═════ Dataset records

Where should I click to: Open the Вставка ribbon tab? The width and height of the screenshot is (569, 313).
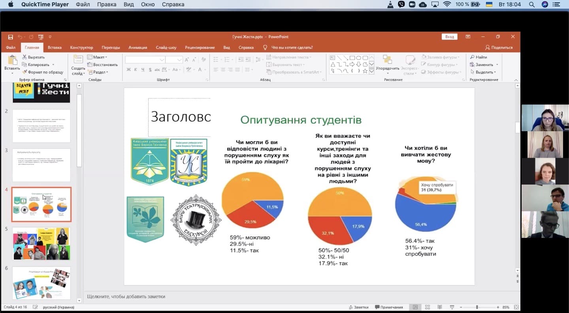tap(55, 47)
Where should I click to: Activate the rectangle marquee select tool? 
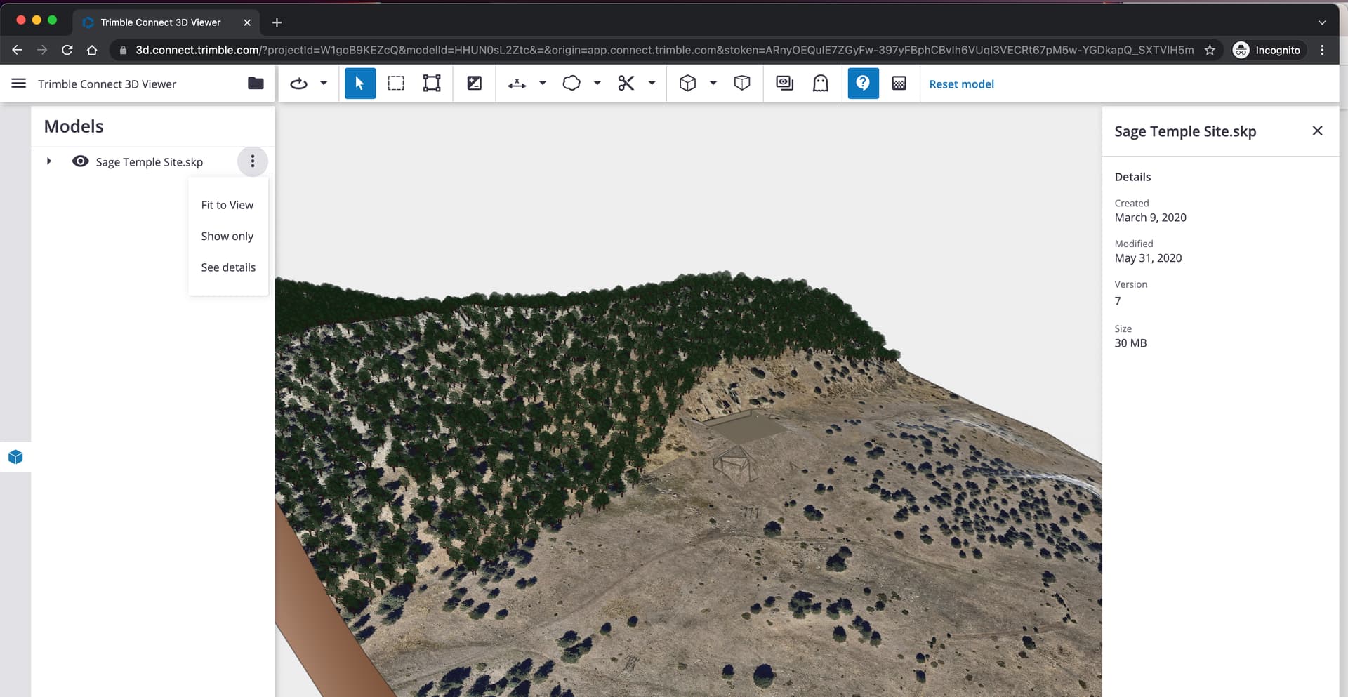[x=396, y=84]
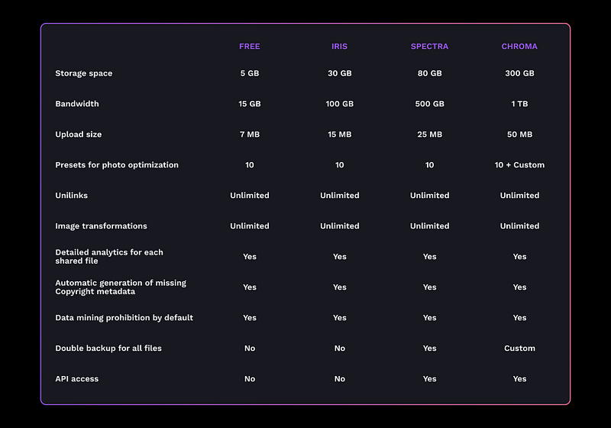611x428 pixels.
Task: Click the 300 GB storage value under CHROMA
Action: (x=519, y=73)
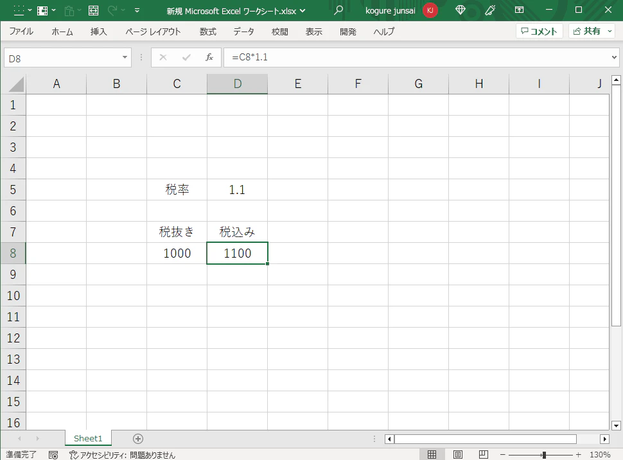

══════════

> Task brief
Print each entry exactly, leaving pictures out.

> Completed exercise
Where should I click to: Open the Вставка ribbon tab? The width and height of the screenshot is (569, 313).
tap(55, 47)
Where should I click to: Activate the rectangle marquee select tool? 
[x=396, y=84]
611x428 pixels.
Task: Click the 300 GB storage value under CHROMA
Action: (x=519, y=73)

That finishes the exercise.